[Exercise directions]
Write out the lines from the start of the entries through the line containing "point(204,255)", inclusive, copying them unchanged.

Collected data
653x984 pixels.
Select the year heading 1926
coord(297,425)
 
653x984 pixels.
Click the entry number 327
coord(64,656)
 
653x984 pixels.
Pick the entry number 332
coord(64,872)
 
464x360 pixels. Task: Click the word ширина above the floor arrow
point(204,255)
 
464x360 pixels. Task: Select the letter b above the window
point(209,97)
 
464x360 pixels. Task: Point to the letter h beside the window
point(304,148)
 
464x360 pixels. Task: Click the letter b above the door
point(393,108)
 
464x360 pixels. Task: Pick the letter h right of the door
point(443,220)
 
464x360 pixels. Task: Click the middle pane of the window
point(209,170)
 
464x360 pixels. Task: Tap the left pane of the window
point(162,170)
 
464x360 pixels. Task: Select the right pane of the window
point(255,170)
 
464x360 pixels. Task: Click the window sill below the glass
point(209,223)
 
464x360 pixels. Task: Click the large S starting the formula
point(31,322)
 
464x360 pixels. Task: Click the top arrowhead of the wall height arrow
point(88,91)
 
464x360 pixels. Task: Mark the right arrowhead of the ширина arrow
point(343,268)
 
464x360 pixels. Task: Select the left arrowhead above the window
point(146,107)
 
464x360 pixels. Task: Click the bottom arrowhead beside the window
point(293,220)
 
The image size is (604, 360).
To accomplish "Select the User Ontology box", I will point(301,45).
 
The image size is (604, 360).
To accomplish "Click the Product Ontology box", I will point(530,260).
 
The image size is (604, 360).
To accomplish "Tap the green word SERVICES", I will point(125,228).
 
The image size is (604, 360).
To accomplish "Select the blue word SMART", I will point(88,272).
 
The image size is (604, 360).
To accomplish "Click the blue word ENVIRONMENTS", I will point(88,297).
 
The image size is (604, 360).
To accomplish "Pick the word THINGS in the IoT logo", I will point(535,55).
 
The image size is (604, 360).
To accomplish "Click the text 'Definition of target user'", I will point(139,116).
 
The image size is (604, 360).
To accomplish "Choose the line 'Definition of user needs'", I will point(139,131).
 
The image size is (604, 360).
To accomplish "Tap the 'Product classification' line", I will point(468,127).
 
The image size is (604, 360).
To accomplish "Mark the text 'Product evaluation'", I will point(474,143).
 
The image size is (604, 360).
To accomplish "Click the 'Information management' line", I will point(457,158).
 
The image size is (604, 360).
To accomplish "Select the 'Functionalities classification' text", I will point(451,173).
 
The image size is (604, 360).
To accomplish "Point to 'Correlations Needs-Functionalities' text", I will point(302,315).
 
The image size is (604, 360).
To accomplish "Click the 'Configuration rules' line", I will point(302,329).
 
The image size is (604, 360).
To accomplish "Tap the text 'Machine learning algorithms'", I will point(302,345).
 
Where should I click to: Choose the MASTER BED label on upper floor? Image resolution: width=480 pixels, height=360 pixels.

[Correct output]
653x984 pixels.
Select the year heading 1926
coord(297,425)
 
653x984 pixels.
Click the entry number 327
coord(64,656)
 
653x984 pixels.
Pick the entry number 332
coord(64,872)
 
464x360 pixels. Task: Click the word ширина above the floor arrow
point(204,255)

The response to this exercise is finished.